== AIM ==
Rewrite the entries below, replacing "pixels" with "px" everywhere and changing nothing else. Omit the pictures from your version.

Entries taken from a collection
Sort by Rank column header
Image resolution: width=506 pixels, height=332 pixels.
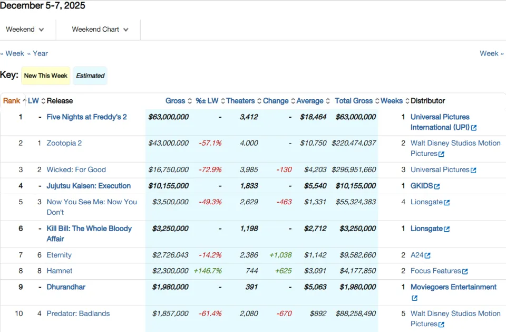(x=12, y=101)
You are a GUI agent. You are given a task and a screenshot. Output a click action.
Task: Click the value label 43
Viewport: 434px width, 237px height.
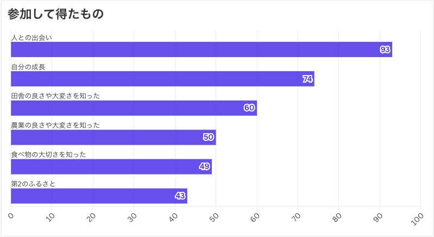pos(180,196)
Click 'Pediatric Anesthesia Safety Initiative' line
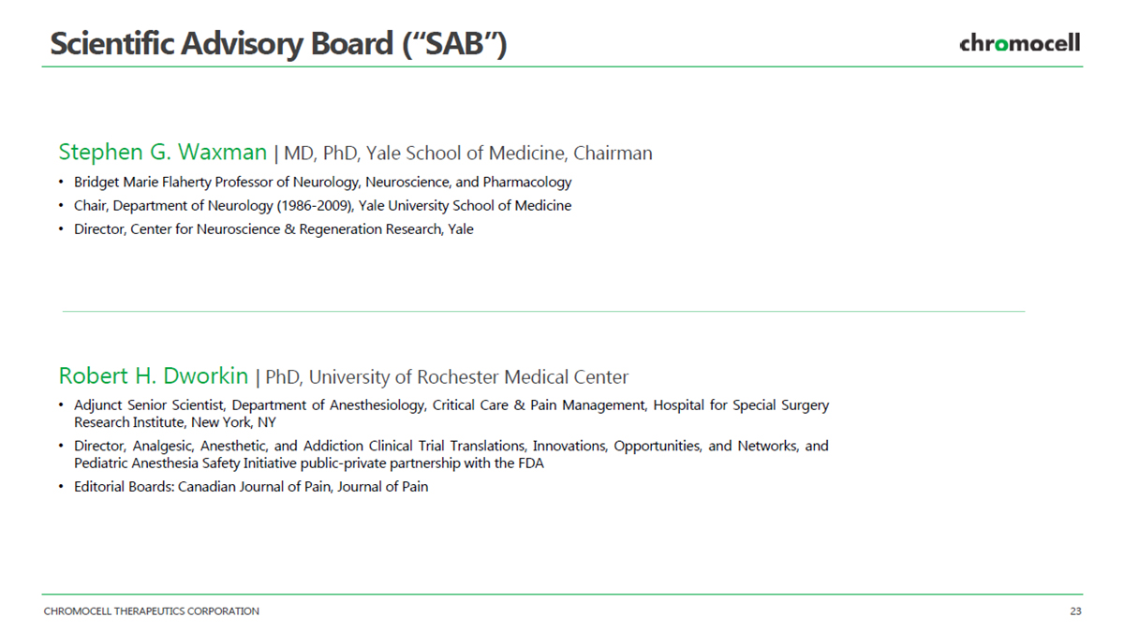The width and height of the screenshot is (1124, 632). [309, 463]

== RESULT OF THIS EXERCISE ==
Sort by Rank column header
Image resolution: width=506 px, height=332 px.
(x=12, y=101)
You are a GUI agent. You are given a task and a screenshot. Output a click action.
Task: Click the value label 43
Viewport: 434px width, 237px height.
pos(180,196)
Click 'Pediatric Anesthesia Safety Initiative' line
The width and height of the screenshot is (1124, 632). [309, 463]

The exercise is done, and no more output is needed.